Exercício 7 · Pipeline + GridSearchCV
Usa GridSearchCV para encontrar o melhor n_neighbors (1 a 20) para KNN no Iris, com 5-fold cross-validation.
Resposta:
from sklearn.datasets import load_iris
from sklearn.neighbors import KNeighborsClassifier
from sklearn.model_selection import GridSearchCV, train_test_split
X, y = load_iris(return_X_y=True)
X_train, X_test, y_train, y_test = train_test_split(X, y, test_size=0.2, random_state=42)
params = {"n_neighbors": list(range(1, 21))}
grid = GridSearchCV(
KNeighborsClassifier(),
param_grid=params,
cv=5,
scoring="accuracy",
)
grid.fit(X_train, y_train)
print(f"Melhor K: {grid.best_params_}")
print(f"CV score: {grid.best_score_:.3f}")
print(f"Test score: {grid.score(X_test, y_test):.3f}")
GridSearchCV tenta todas as combinações; para spaces grandes usa RandomizedSearchCV.
Exercício 8 · Visualização
Para o classificador KNN do exercício 2, faz scatter plot 2D usando apenas 2 features (sepal length vs petal length), colorindo por classe.
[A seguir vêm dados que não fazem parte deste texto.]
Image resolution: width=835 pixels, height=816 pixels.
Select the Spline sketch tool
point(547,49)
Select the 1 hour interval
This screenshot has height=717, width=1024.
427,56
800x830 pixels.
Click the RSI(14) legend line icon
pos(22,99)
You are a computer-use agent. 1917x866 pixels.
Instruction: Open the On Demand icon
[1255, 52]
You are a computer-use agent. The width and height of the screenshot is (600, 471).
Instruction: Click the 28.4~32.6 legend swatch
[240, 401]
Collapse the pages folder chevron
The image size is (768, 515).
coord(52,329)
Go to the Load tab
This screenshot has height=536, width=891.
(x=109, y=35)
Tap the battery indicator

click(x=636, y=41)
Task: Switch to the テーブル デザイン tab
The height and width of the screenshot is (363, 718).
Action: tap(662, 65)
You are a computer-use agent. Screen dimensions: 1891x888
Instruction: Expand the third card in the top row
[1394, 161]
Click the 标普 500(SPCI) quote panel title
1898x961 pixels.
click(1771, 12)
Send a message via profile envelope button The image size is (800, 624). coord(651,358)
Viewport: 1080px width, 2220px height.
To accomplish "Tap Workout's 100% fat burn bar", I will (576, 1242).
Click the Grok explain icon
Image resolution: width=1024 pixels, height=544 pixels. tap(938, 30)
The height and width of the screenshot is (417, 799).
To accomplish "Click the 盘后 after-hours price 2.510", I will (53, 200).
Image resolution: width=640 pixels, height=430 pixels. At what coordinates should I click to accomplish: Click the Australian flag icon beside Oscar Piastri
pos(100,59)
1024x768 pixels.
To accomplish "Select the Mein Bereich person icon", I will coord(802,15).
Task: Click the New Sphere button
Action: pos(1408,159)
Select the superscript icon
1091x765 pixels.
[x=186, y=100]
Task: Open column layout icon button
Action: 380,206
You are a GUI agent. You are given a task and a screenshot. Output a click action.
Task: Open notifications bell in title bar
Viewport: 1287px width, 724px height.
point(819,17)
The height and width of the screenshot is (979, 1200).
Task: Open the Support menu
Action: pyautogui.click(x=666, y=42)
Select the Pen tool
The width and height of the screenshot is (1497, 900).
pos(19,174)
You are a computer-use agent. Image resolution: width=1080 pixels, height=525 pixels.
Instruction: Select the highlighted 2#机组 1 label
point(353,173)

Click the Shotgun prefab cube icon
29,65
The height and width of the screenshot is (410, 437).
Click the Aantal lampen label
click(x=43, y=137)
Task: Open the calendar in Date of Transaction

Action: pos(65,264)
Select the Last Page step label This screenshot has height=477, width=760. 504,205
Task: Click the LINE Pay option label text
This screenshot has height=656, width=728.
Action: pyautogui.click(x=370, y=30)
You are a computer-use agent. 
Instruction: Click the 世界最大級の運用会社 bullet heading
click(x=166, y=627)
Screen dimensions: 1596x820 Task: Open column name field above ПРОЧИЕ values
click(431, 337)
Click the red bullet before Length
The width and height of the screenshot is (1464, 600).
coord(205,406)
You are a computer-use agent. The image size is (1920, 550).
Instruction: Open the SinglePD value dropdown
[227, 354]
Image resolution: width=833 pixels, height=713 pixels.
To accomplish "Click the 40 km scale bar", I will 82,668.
Marca o decision boundary.
Resposta:
import numpy as np
import matplotlib.pyplot as plt
from sklearn.datasets import load_iris
from sklearn.neighbors import KNeighborsClassifier
iris = load_iris()
X = iris.data[:, [0, 2]] # sepal length + petal length
y = iris.target
model = KNeighborsClassifier(n_neighbors=5)
model.fit(X, y)
# Grid de pontos
h = 0.05
x_min, x_max = X[:, 0].min() - 0.5, X[:, 0].max() + 0.5
y_min, y_max = X[:, 1].min() - 0.5, X[:, 1].max() + 0.5
xx, yy = np.meshgrid(np.arange(x_min, x_max, h), np.arange(y_min, y_max, h))
Z = model.predict(np.c_[xx.ravel(), yy.ravel()])
Z = Z.reshape(xx.shape)
plt.figure(figsize=(8, 6))
plt.contourf(xx, yy, Z, alpha=0.3, cmap="viridis")
plt.scatter(X[:, 0], X[:, 1], c=y, edgecolors="black", cmap="viridis")
plt.xlabel("Sepal length")
plt.ylabel("Petal length")
plt.title("KNN decision boundary (Iris)")
plt.savefig("knn_iris.png", dpi=150)
plt.show()
Visualização ajuda a perceber como o modelo "vê" o espaço.